Activity
Copy, from the data below, every line that has "time" in it.

Provided data
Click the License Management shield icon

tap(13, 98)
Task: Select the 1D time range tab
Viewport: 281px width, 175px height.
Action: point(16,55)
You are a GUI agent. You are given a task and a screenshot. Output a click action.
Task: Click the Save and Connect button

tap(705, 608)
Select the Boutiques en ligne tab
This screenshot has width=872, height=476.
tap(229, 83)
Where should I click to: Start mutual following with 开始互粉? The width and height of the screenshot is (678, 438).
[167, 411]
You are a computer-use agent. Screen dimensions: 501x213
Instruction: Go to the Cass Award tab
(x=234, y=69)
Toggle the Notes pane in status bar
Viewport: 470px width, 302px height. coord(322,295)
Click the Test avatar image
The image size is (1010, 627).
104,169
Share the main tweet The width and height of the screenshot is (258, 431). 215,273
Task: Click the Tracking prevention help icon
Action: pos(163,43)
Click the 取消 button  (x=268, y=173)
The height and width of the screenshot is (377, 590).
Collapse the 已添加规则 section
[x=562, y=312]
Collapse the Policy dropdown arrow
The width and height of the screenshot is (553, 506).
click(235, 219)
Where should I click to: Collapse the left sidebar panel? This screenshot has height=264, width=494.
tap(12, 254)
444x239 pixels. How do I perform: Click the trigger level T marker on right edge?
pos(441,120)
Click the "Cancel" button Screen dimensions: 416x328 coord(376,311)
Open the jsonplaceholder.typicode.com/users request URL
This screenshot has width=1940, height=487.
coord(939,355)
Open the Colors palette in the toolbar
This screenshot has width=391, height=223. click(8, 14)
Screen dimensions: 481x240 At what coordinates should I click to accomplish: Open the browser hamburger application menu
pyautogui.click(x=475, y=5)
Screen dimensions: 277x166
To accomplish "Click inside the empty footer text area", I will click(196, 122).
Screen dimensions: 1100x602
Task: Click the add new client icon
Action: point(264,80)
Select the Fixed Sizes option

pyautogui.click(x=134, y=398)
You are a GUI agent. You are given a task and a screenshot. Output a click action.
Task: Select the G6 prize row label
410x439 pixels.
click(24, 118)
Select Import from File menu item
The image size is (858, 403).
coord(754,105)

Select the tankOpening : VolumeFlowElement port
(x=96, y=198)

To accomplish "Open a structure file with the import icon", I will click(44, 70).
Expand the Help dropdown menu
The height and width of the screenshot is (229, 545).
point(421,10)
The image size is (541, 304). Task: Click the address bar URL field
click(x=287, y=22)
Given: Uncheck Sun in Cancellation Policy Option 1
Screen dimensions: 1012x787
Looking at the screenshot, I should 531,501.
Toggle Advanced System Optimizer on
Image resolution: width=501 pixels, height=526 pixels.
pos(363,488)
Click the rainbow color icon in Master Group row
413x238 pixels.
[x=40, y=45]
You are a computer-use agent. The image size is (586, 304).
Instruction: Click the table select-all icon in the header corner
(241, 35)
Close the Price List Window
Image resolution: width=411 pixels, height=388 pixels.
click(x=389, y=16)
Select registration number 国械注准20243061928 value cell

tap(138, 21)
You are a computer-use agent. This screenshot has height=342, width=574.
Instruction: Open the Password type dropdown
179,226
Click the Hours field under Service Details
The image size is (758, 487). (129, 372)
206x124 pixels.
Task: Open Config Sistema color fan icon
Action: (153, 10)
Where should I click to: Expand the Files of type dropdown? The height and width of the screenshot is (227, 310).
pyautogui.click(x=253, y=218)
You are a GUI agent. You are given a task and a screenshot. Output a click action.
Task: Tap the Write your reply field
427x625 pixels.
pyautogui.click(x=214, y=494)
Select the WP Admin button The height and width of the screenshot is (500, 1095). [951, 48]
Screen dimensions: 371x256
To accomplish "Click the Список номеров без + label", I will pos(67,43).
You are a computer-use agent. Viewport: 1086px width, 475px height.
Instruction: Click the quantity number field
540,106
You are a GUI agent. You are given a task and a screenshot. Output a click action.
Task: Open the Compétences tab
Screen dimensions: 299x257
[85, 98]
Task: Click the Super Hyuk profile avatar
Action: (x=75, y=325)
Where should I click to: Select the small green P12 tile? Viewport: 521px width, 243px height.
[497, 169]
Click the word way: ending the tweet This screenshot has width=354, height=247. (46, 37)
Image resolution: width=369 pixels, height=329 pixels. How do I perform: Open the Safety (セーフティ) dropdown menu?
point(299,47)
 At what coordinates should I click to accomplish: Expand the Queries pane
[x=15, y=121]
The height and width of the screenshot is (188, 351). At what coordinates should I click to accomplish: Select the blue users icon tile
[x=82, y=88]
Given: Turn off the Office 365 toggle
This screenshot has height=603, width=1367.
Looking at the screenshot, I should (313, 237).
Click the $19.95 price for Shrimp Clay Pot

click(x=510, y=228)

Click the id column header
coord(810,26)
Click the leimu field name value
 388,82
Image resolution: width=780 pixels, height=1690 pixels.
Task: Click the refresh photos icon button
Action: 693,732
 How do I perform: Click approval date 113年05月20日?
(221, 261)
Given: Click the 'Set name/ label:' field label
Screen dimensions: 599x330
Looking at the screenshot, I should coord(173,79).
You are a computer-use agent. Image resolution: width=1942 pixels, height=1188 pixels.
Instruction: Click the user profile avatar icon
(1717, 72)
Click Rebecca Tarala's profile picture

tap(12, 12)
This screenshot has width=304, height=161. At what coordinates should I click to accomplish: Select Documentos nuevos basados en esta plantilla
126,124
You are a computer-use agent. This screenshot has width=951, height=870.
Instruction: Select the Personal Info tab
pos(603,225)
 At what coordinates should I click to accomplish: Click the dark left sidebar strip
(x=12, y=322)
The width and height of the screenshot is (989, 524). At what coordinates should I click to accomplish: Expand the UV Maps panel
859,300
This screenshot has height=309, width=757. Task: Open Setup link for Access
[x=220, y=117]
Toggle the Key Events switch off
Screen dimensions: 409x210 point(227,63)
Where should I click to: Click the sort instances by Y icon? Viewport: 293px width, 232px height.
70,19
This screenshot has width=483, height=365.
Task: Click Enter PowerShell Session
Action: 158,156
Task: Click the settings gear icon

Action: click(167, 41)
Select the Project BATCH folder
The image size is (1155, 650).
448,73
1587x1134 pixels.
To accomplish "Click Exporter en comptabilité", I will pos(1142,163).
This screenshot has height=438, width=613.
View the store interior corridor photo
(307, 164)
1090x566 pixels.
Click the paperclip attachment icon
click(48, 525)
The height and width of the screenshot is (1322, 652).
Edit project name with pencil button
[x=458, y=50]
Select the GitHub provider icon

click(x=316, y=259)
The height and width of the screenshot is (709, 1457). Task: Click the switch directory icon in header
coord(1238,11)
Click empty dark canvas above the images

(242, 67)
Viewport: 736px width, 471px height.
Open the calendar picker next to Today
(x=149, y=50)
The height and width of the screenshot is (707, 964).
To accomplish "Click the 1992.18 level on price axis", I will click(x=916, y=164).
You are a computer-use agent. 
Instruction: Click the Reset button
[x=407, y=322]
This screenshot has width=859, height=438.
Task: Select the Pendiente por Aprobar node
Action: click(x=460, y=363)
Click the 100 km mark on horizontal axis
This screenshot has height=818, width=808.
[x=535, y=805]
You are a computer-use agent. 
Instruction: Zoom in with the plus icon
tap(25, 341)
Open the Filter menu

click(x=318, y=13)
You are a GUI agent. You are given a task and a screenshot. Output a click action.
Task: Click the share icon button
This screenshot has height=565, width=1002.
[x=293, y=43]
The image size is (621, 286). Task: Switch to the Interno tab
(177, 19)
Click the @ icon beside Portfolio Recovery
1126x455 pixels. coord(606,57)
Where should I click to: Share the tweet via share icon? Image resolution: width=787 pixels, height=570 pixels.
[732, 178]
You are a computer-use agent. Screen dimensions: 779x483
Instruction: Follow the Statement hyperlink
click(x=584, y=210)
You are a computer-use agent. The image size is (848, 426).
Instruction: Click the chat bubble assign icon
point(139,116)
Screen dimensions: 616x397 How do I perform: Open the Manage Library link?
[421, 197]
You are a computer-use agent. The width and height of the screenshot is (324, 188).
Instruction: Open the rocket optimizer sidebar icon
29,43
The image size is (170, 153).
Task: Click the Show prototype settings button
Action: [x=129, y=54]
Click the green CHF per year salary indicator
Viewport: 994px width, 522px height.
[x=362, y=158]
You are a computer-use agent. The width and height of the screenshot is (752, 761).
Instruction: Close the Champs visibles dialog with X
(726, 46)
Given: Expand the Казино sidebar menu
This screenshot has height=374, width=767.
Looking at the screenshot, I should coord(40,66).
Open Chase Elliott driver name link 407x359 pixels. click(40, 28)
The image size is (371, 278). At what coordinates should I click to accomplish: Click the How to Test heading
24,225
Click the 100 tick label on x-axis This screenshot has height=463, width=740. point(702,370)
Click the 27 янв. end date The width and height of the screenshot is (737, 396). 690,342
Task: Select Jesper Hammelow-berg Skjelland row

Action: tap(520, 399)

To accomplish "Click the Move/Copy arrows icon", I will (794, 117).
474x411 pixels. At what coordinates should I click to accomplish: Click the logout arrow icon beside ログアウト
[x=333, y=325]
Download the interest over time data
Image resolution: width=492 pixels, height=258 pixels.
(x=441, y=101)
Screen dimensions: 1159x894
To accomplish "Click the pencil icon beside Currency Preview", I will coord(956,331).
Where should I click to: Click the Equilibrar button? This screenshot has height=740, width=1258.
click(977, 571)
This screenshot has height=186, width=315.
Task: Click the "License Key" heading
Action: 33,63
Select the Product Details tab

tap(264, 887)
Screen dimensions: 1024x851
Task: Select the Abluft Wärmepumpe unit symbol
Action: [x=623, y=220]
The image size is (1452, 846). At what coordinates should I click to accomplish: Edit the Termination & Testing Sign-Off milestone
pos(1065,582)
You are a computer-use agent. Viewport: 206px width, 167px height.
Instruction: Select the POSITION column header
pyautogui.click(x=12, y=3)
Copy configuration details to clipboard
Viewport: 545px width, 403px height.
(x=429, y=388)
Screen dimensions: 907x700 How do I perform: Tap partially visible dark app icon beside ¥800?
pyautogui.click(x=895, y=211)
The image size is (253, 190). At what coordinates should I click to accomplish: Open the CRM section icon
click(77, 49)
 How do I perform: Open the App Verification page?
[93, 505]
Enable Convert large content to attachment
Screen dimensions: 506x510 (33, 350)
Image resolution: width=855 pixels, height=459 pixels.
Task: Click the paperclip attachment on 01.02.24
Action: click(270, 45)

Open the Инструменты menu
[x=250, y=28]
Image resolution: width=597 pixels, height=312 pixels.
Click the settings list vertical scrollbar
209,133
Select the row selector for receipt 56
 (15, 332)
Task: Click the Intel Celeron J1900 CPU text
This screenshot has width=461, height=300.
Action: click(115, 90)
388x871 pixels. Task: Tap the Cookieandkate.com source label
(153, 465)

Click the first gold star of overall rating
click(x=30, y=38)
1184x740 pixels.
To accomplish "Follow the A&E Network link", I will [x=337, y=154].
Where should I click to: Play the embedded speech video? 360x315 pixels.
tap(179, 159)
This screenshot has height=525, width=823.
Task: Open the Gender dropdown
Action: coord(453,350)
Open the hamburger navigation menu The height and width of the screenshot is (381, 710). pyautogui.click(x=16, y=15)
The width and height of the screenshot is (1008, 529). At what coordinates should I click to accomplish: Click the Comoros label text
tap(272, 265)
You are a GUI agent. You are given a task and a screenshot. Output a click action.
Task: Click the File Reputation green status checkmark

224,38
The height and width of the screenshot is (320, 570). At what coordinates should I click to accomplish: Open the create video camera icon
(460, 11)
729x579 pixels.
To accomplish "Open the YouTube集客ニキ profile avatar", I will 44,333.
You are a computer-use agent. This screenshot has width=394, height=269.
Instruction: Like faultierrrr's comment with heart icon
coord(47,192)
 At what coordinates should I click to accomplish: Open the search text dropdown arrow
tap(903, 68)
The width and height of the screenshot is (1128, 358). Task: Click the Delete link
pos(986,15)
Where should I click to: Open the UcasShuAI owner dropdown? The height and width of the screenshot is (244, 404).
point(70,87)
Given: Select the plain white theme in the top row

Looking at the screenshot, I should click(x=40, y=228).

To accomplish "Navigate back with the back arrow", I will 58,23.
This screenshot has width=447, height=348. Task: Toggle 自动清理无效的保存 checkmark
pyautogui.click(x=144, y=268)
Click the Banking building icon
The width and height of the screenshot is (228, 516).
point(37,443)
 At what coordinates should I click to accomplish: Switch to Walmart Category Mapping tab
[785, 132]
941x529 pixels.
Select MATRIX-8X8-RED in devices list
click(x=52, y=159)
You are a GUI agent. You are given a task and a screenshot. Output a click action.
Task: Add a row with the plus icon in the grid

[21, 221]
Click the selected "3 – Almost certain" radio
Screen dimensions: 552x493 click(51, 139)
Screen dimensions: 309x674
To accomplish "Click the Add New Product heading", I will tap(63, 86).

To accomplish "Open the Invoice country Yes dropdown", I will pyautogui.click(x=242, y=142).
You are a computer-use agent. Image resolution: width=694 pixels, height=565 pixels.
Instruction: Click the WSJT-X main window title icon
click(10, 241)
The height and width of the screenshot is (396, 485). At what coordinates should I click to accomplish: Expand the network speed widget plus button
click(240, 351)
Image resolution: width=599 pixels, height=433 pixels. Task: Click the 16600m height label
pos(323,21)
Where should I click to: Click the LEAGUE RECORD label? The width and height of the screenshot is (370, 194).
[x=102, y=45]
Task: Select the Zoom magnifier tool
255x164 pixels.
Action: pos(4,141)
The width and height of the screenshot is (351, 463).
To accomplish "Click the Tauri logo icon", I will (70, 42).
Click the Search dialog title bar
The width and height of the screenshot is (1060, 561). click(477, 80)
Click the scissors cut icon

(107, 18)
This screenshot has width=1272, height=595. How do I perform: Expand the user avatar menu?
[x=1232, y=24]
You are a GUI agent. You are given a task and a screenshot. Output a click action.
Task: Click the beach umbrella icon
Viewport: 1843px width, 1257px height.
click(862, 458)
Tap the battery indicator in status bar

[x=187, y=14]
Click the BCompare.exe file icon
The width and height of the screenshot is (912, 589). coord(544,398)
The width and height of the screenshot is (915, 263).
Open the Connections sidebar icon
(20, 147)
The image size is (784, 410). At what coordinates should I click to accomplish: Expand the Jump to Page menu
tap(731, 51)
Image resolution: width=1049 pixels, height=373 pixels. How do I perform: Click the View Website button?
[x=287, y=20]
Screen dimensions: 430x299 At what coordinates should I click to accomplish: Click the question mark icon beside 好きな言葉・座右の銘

Reply
Task: Select the 1D time range tab
Download the interest over time data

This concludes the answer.